Short exercise:
Tally the lines in the data below that contain the string "Agrarökologie", and give only the number.

Records provided:
+ + + +

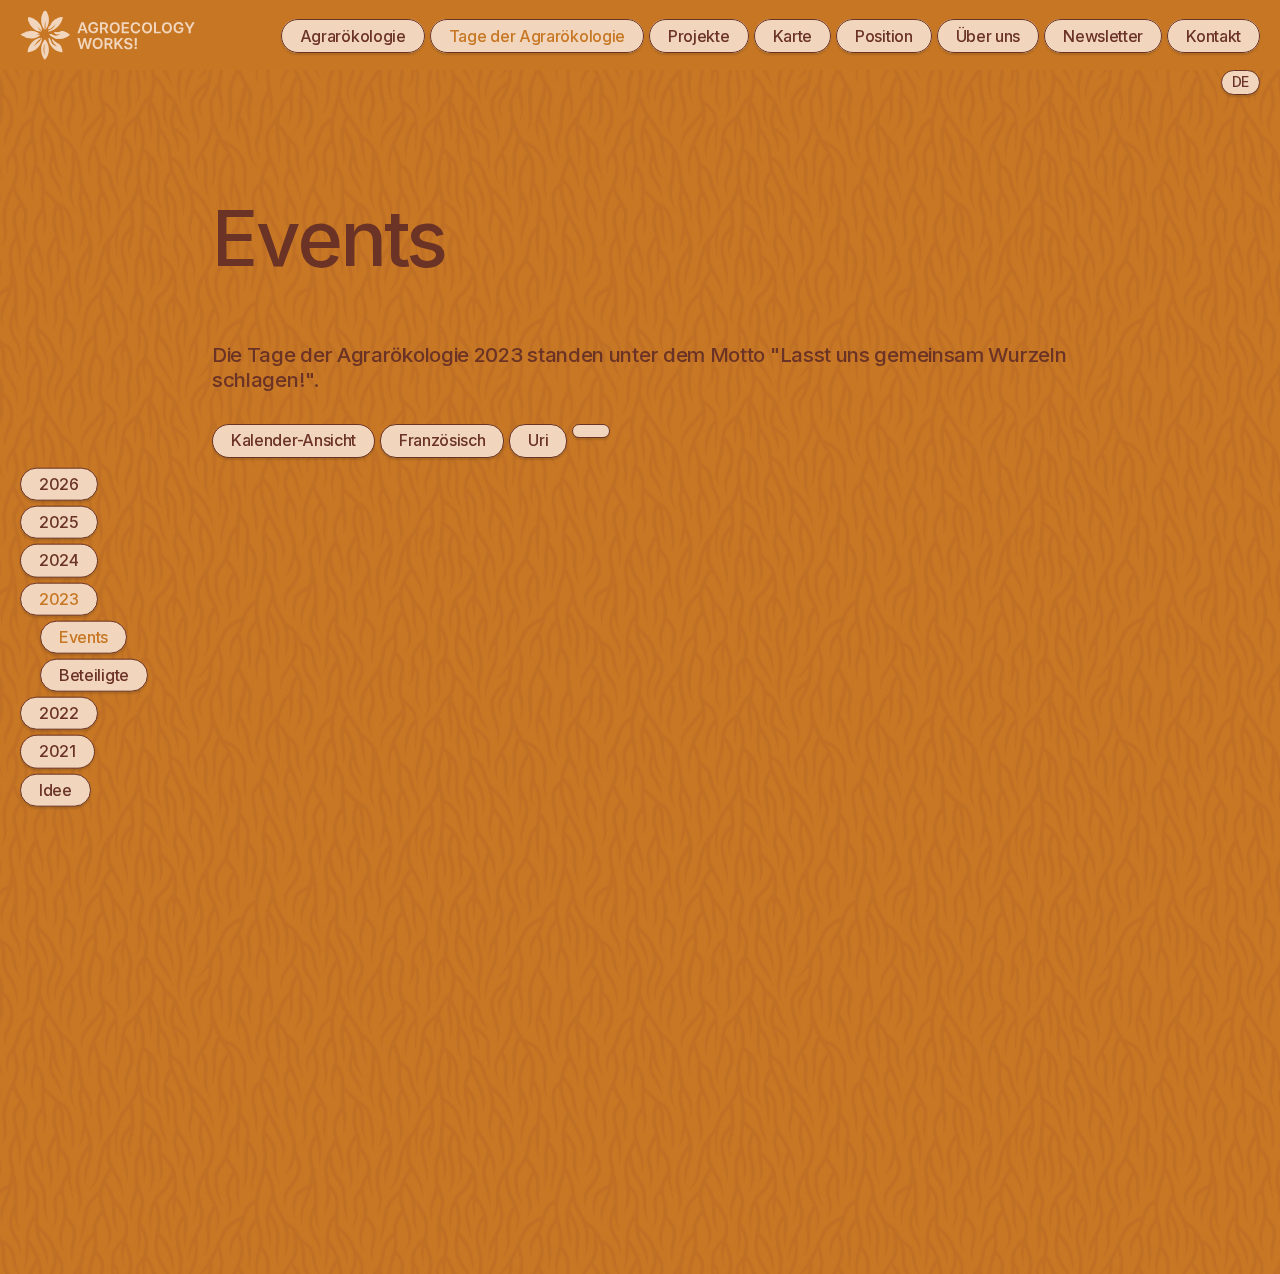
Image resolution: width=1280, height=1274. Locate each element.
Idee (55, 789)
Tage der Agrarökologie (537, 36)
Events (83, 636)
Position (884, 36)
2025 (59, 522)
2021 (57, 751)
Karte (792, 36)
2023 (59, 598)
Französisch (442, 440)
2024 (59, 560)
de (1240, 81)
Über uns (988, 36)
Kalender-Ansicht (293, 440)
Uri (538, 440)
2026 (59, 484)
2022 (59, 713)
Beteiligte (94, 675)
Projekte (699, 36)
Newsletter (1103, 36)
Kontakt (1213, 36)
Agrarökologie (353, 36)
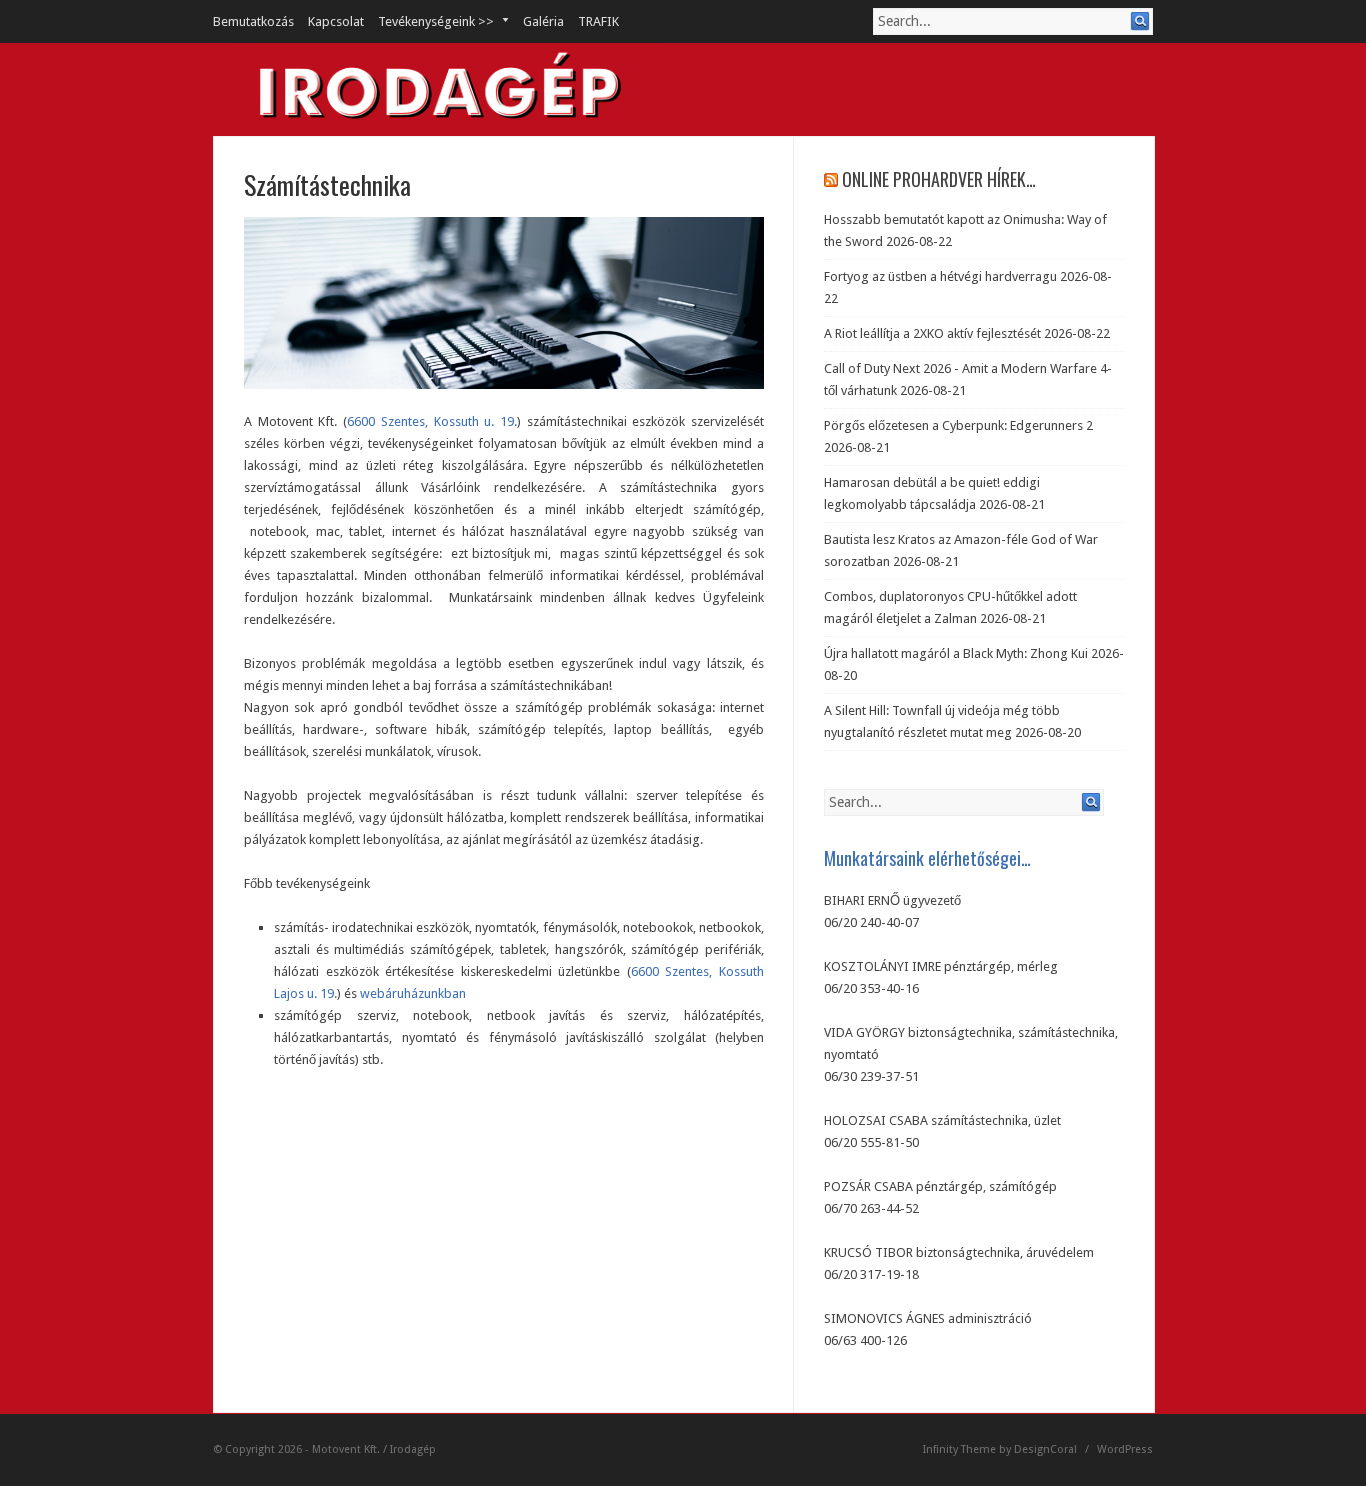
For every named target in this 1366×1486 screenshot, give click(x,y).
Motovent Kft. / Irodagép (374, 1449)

+ + + +

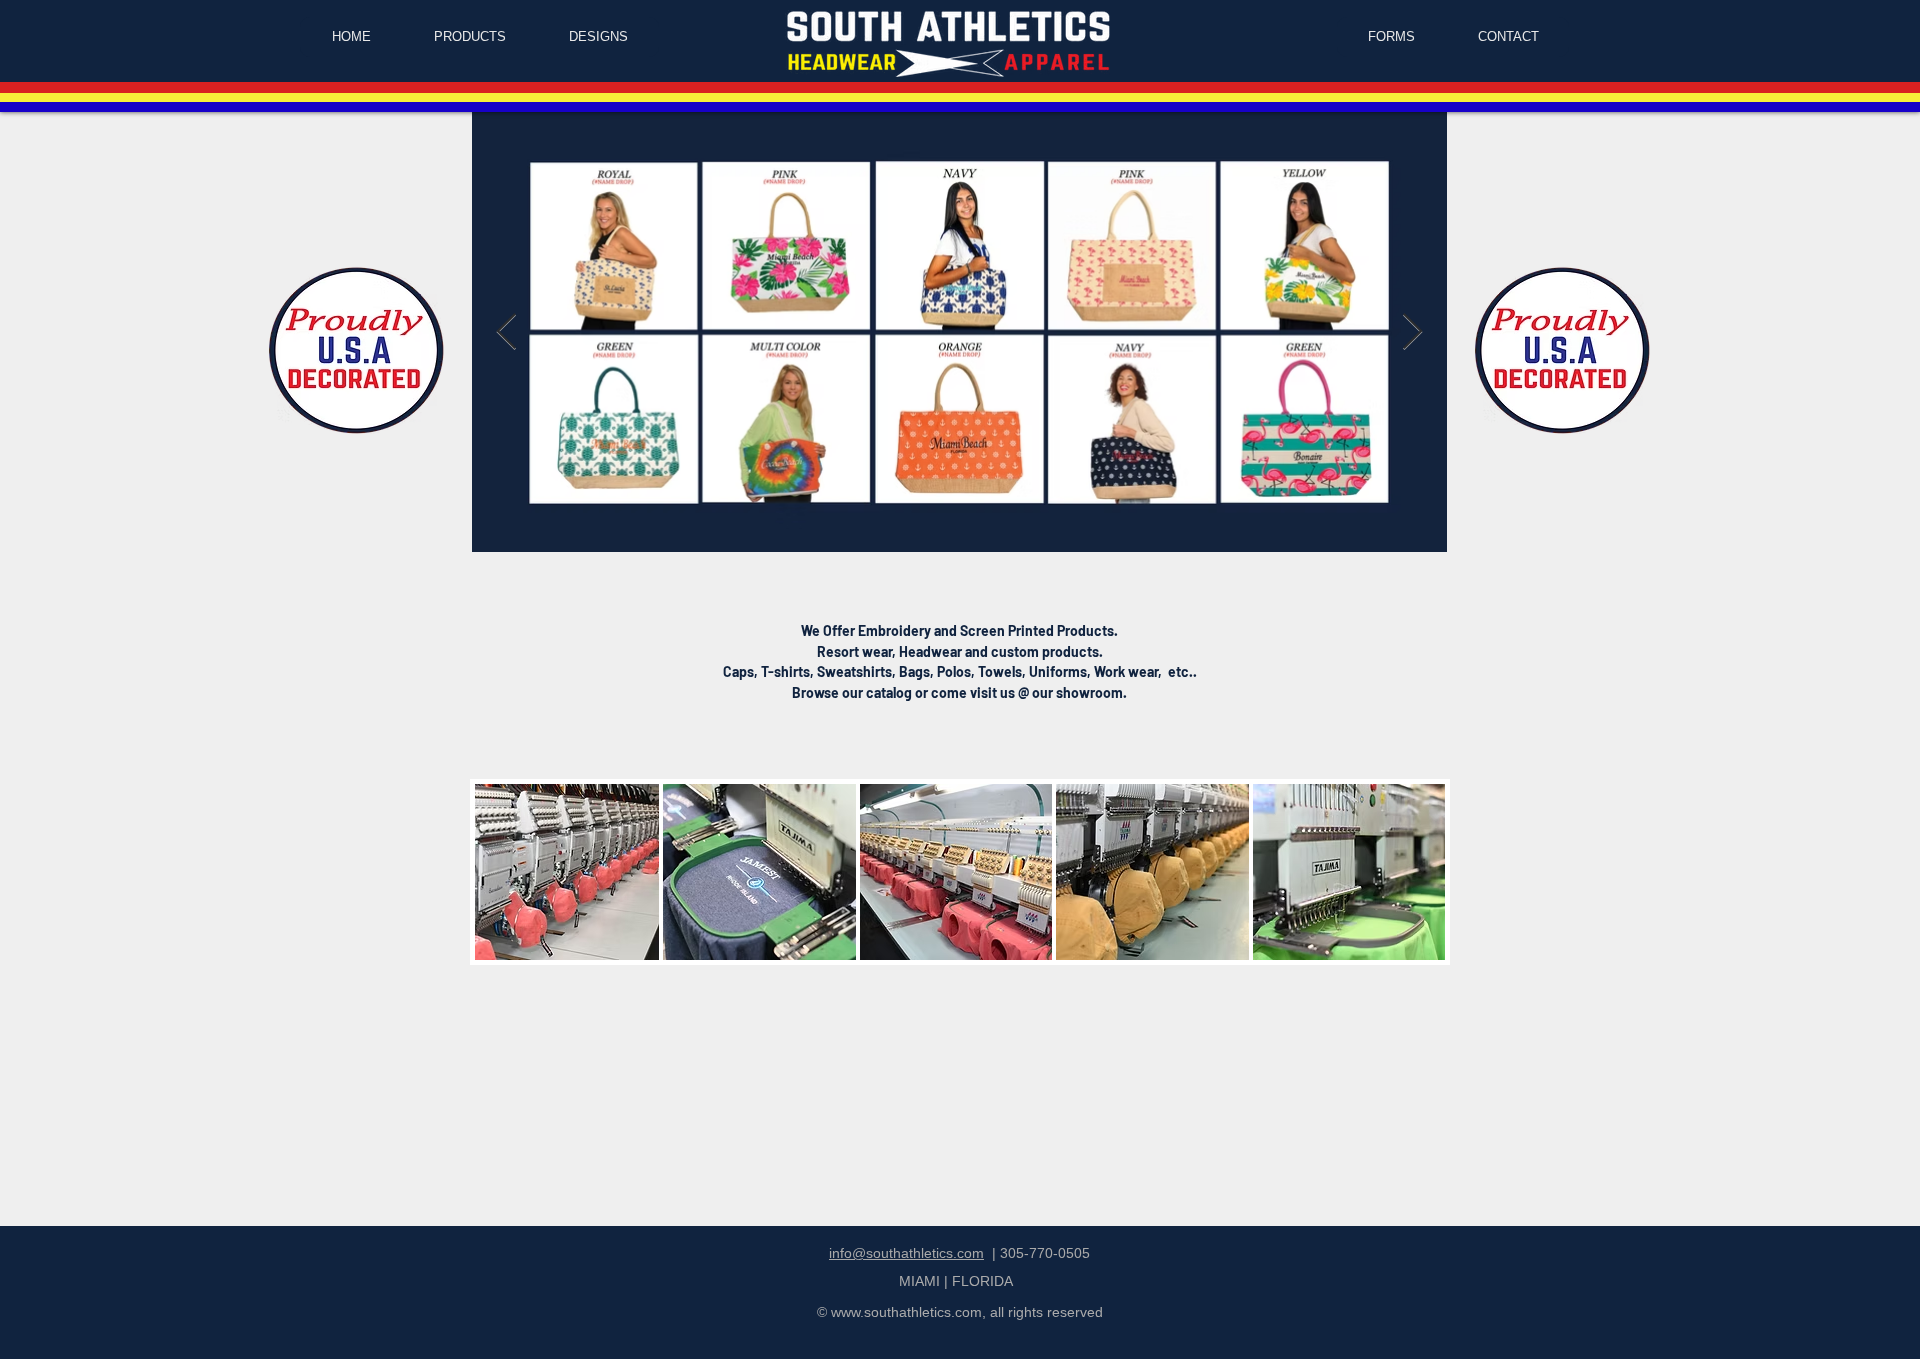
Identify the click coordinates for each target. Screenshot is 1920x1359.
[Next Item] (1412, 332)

+ + + +

Result of this exercise:
2